Supondría mal, como todos los demás. Ella ya había asistido a otros bailes de disfraces.

Con una confianza absoluta, miró a la multitud que los rodeaba.

—Eh, bien… ya veremos.

Lo miró de reojo. Sebastian le estudiaba el semblante. Dudó y, entonces, preguntó:

—¿Ha hablado con Thierry esta mañana?

Helena parpadeó.

—No. Se encuentra fuera de la ciudad, pero volverá esta noche.

—Entiendo.

Esto explicaba por qué ella no sabía nada de su invitación. La inquietud de que Helena pudiera saberlo, pero que hubiera rehusado para hacer más difícil su victoria, desapareció.

—¿Por qué ese repentino interés en Thierry? —preguntó ella.

El duque reparó en la suspicacia con que Helena lo miraba. Sonrió.

—Sólo es algo que deseo hablar con él. Ya lo veré esta noche, sin duda.

El brillo de la sospecha no abandonó los ojos de Helena, pero de repente su mirada se dirigió más allá de Sebastian.

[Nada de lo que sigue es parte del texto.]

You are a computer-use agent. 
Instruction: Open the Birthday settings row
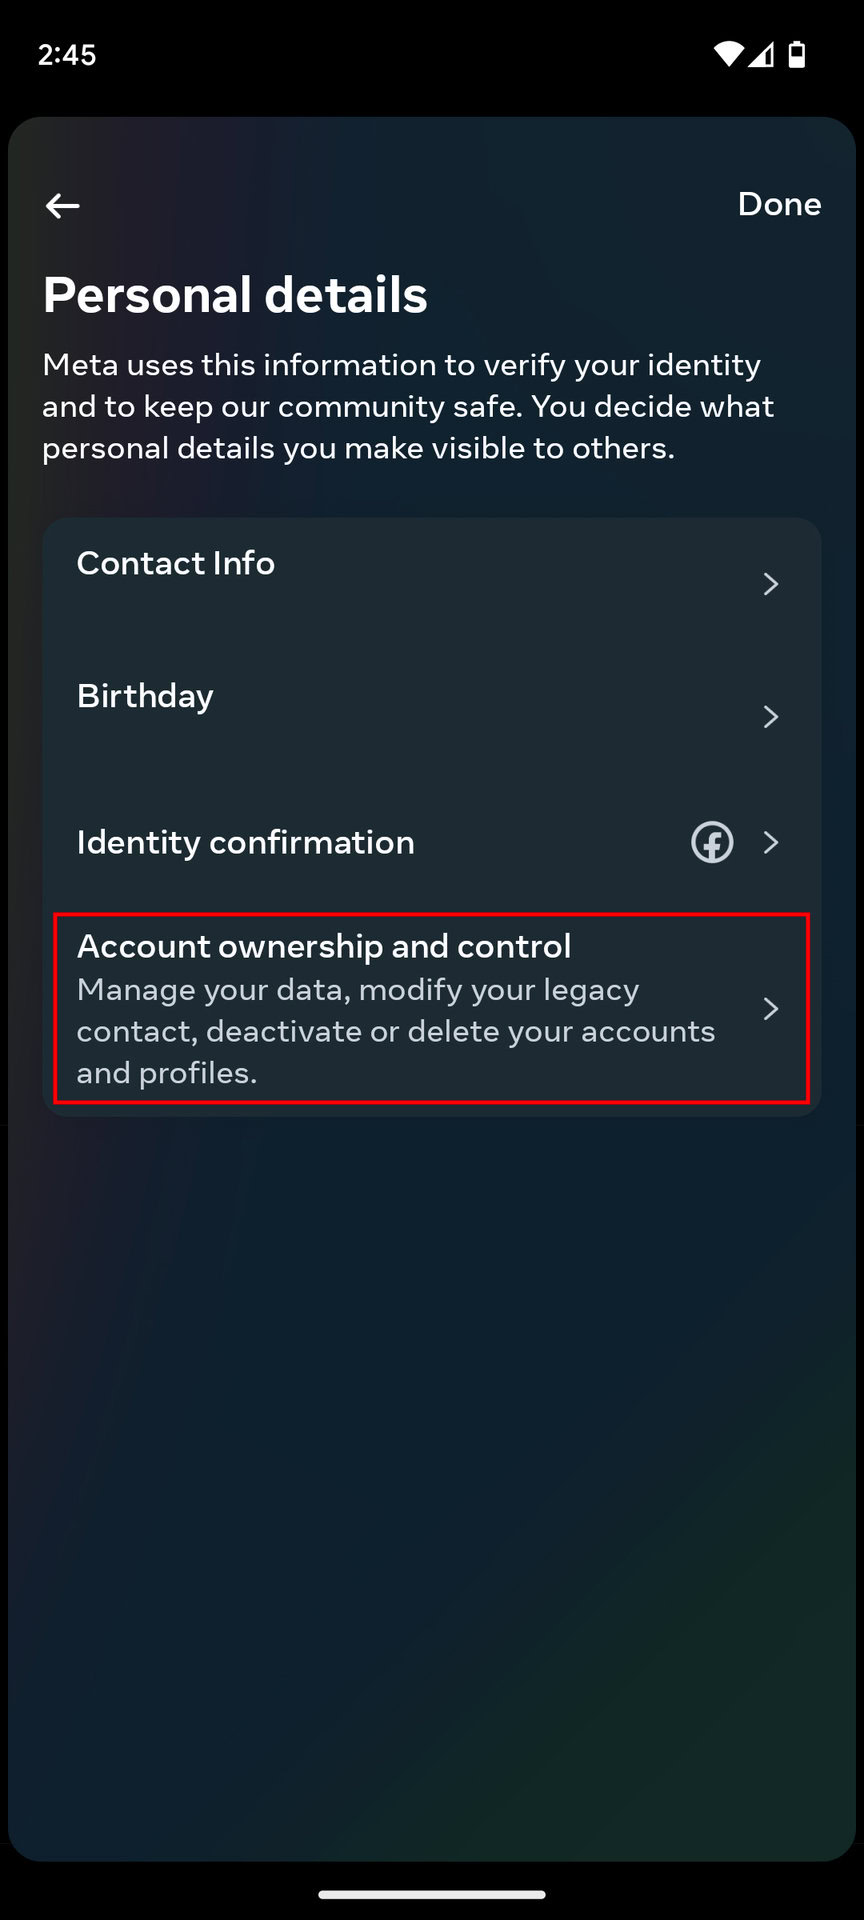(x=146, y=697)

—¡Ahí está lord Athlebright!

—No.

Ella lo miró.

—¿No? ¿No qué?

—No puede intentar determinar cómo le afecta el tacto de su señoría. —Levantándole la mano, la hizo volverse en dirección contraria—. Créame, mignonne, ya no necesita trabajar más en su lista de futuros maridos.

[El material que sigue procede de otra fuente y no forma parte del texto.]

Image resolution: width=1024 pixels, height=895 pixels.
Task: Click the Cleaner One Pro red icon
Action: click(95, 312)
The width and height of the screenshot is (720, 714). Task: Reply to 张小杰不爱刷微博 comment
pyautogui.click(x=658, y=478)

Helena percibió la nota acerada de su voz. Confundida, lo miró.

—Usted no entiende nada… —le espetó—. Entiende aún menos de lo que es habitual.

—Absuélvame de cualquier deseo de enredarla, mignonne, pero ¿tengo razón cuando doy por hecho que no estará de acuerdo en abandonar conmigo este incómodo y saturado salón, para buscar un lugar más tranquilo donde hablar?

Helena se puso tensa.

—Su suposición es correcta, excelencia.

Sebastian suspiró.

—Es más difícil de seducir que la misma hija del diablo, mignonne.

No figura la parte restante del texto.